■ **ASSIGNMENT**:
Please return every line in the entries below with the word "icon" in it.

■ **EXCERPTED DATA**:
##############################
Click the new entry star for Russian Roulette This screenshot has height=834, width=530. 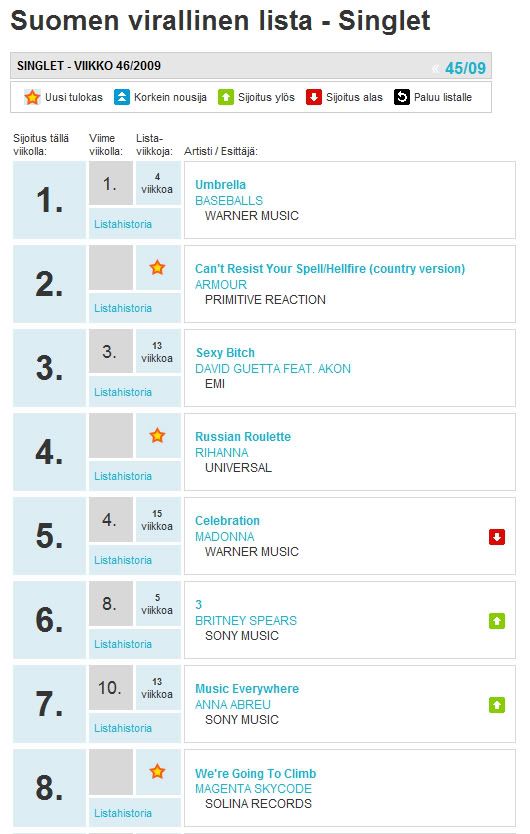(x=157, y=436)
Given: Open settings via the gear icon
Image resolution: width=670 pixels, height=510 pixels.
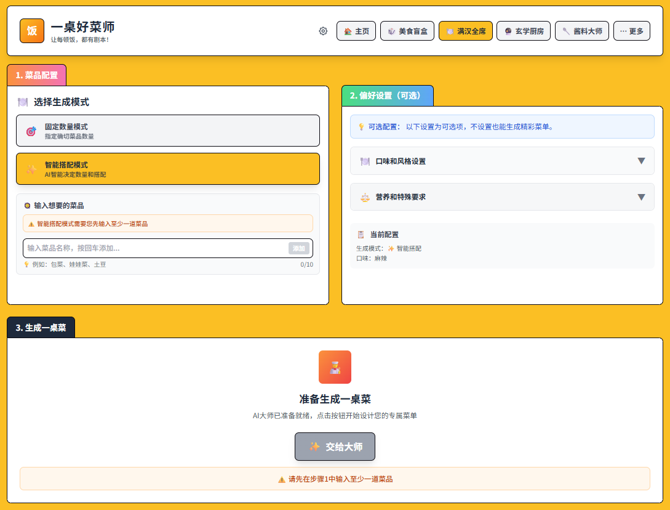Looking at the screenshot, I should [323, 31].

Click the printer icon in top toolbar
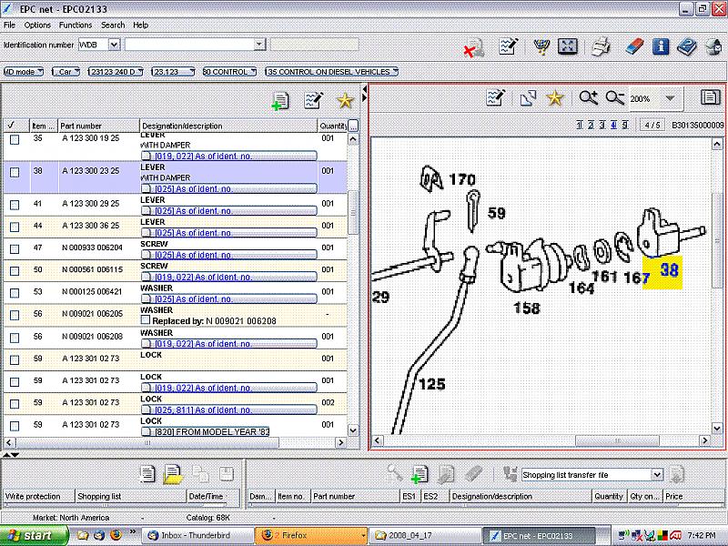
##############################
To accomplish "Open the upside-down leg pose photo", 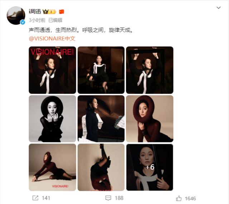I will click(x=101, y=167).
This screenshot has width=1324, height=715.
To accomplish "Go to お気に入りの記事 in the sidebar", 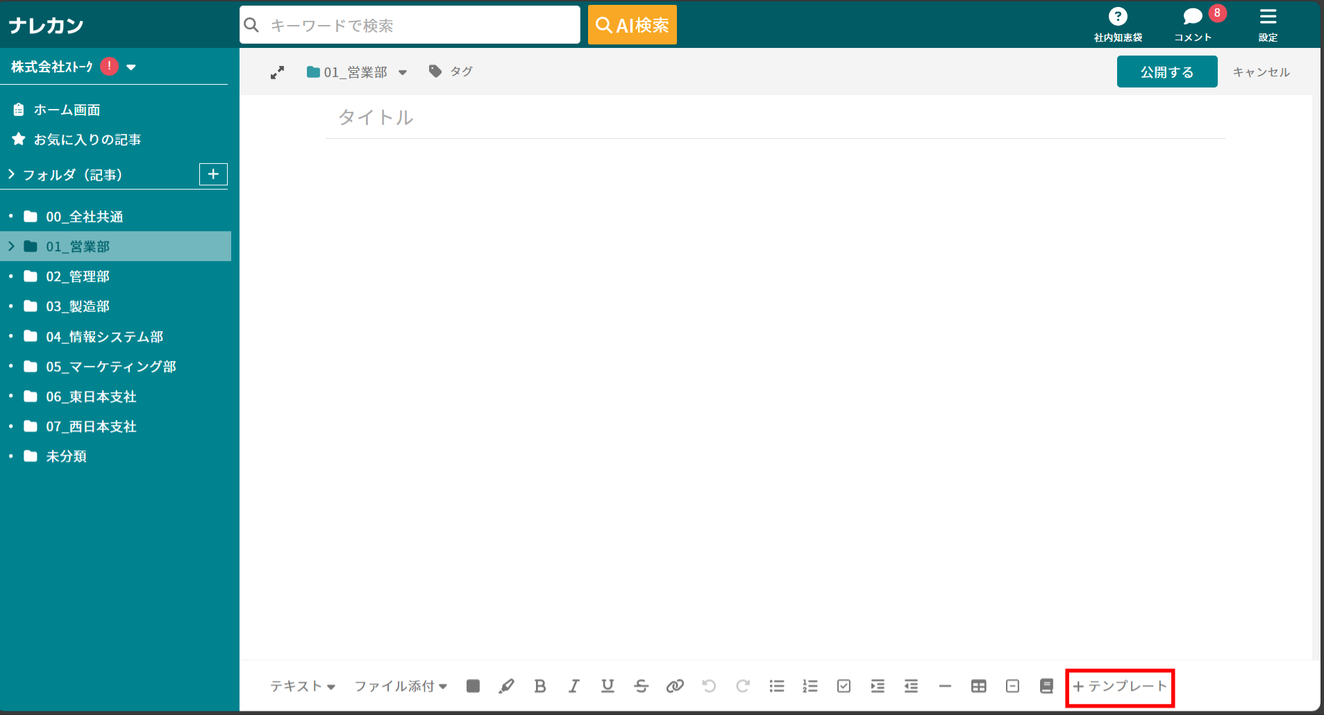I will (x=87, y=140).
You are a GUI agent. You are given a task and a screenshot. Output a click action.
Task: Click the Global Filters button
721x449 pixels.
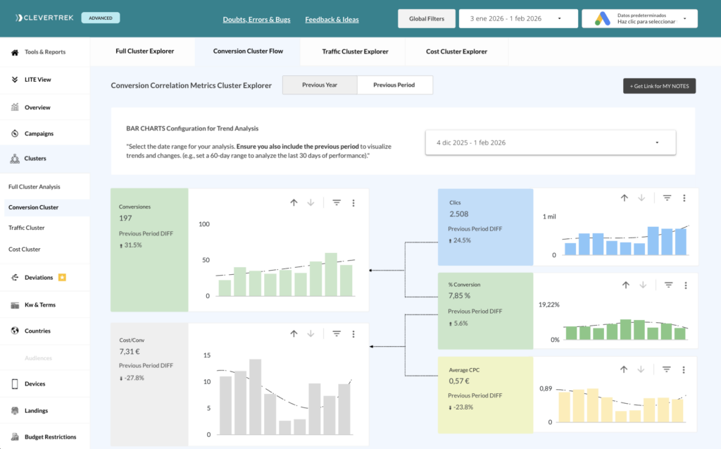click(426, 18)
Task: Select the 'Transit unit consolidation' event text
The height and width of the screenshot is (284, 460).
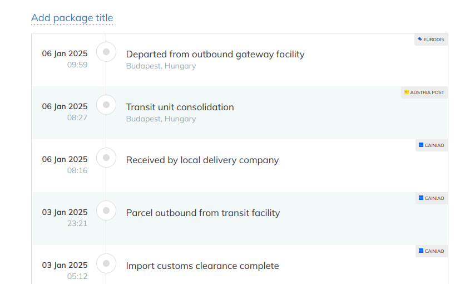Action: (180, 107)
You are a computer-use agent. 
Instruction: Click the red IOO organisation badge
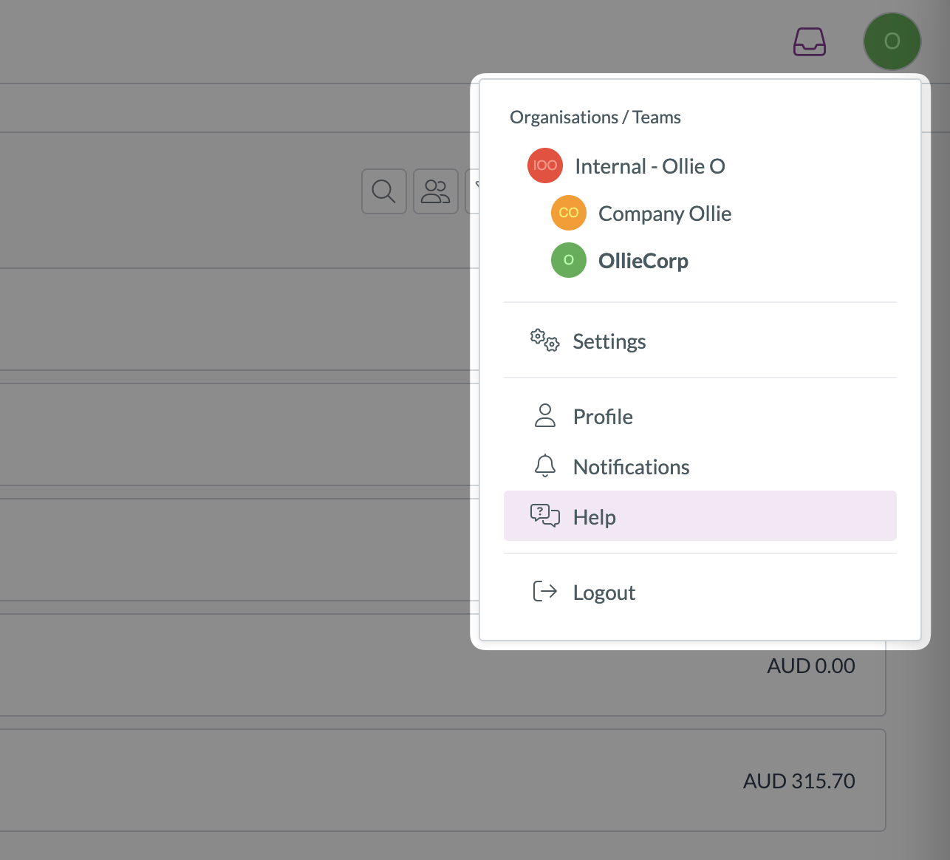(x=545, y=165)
##############################
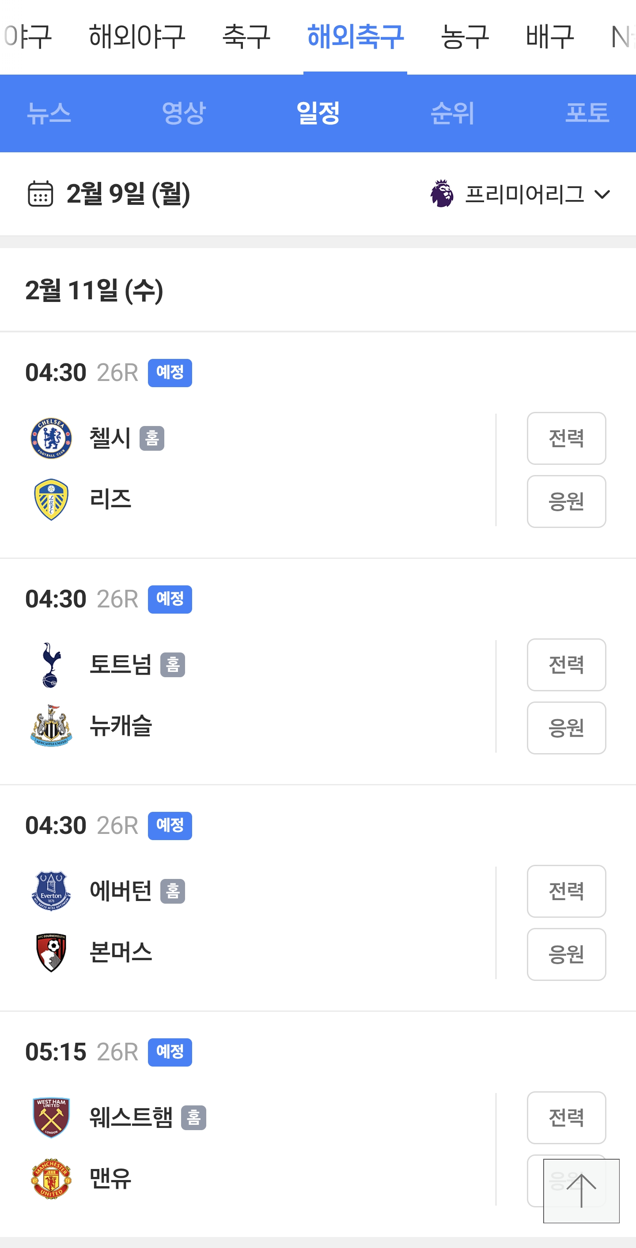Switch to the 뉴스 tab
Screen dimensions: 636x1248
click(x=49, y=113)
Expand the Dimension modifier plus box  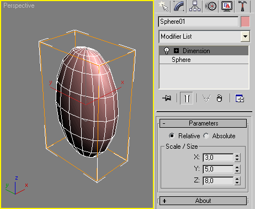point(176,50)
##############################
■ **RESULT FOR THIS EXERCISE**:
Given: Open settings via the gear icon
Click the printer icon in top toolbar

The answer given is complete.